Posted on • Originally published at iamschulz.com

Not knowing things

Chris Coyier updates his stance on his Great Divide theory:

"Since there is too much for any web developer to know, what is the most graceful and professionally acceptable way of not knowing things?"

I think the answer is honesty.

It's okay to say that you don't know stuff. My workplace pits me against the Great Unknown all the time: a huge complex monster of a core product. Internal tooling inherited from another team. Custom hacked docs generation, all undocumented. Legacy Code. Almost all of it is written in TypeScript, which I don't even consider my strongest language.

While I can always look up syntax I don't know online, I can't do the same for our own concepts. That's when I ask for help. I admit that I don't know all the things. And that's okay.

SpeedKit is the largest and most complicated project I’ve ever worked on. It took me half a year of onboarding (and struggling with Impostor Syndrome) to become somewhat productive and stop feeling like a chain on my coworkers legs.

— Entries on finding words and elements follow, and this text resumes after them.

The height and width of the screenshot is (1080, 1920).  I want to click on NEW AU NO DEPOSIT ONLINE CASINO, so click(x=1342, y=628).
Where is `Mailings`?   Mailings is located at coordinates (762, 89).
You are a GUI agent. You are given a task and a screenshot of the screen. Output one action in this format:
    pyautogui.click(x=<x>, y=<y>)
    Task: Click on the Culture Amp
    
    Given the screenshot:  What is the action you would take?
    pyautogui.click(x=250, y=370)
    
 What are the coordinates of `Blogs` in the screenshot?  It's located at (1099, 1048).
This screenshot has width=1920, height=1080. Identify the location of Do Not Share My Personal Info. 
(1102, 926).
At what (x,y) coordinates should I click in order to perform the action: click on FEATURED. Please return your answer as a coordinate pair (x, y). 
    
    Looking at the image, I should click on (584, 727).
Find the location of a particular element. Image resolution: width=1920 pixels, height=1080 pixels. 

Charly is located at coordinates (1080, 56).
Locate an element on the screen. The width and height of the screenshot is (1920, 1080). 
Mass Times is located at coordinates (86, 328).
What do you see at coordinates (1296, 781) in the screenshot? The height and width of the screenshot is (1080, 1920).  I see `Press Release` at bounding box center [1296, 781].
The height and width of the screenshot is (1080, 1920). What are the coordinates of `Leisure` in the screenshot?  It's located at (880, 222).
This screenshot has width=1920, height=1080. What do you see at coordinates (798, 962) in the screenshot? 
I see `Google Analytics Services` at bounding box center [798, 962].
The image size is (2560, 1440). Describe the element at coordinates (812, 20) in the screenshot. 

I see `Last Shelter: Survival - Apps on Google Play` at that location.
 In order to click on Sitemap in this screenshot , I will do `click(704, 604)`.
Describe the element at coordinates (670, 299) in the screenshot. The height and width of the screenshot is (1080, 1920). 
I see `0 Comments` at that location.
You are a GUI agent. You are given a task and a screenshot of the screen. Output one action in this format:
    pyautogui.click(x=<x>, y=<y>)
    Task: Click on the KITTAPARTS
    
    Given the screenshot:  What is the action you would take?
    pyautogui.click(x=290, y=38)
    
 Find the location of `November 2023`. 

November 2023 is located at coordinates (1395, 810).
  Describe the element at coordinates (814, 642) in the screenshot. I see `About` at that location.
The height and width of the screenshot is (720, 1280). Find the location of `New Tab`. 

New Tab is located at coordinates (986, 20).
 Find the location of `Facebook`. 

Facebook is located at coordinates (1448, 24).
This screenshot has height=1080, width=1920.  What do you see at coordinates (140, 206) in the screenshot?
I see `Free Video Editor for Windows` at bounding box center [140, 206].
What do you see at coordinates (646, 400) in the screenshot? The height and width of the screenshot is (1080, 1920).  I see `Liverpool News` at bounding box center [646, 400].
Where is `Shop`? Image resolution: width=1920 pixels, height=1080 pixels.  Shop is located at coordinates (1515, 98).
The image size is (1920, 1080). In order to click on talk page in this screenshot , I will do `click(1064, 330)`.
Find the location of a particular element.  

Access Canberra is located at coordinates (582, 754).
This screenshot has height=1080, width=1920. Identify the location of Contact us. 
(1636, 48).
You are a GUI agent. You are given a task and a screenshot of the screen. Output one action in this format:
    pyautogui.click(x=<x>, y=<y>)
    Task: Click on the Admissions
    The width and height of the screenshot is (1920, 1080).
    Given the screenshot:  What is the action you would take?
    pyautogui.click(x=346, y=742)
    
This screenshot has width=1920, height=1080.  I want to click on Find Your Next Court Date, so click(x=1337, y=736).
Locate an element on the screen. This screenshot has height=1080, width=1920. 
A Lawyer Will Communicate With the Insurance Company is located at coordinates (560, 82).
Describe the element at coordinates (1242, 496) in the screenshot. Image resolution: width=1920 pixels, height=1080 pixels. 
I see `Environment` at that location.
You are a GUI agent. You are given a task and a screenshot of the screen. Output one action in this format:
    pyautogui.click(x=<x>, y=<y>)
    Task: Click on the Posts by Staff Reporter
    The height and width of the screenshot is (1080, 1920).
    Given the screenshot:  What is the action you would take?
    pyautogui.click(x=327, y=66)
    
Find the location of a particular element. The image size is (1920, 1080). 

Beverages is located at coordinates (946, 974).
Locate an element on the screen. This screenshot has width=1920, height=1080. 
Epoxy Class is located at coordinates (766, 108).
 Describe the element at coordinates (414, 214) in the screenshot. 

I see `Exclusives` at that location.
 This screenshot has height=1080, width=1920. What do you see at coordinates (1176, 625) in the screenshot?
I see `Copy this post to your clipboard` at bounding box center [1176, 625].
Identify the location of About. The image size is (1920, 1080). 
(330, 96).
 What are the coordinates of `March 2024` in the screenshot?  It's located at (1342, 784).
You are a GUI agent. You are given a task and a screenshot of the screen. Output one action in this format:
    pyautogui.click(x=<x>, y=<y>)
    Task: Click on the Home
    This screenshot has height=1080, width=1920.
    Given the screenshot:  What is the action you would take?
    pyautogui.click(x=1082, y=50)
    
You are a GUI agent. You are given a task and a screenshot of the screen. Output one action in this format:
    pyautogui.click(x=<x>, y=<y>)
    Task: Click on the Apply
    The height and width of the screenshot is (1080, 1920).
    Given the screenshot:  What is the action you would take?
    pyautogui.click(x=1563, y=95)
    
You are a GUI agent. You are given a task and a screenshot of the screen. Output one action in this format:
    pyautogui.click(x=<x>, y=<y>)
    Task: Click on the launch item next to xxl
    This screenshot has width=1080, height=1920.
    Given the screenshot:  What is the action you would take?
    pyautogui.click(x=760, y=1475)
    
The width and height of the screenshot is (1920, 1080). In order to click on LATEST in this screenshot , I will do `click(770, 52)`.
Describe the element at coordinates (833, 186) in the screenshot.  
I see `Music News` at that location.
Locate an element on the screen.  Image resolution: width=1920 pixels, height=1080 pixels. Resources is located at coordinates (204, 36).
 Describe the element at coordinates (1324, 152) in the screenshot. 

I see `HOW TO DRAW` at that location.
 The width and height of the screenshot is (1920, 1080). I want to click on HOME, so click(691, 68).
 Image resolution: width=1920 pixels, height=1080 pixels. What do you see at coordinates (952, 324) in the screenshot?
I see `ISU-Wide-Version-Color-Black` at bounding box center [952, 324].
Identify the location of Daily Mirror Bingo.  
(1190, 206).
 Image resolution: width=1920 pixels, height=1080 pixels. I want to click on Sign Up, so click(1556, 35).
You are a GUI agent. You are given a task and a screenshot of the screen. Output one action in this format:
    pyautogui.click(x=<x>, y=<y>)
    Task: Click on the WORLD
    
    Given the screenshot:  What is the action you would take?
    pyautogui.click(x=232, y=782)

To implement features on my own. And that's when my coworkers started asking me question about my features. Turns out they don't know everything all at once either. And we are just on the JavaScript-side of the divide. Imagine if we started to write CSS on the job!

It's okay to ask questions. It's normal to not know all the things. If I can be honest about the things I don’t know, so can others. And if everyone does, it creates a office culture of helping each other out - gracefully and professionally.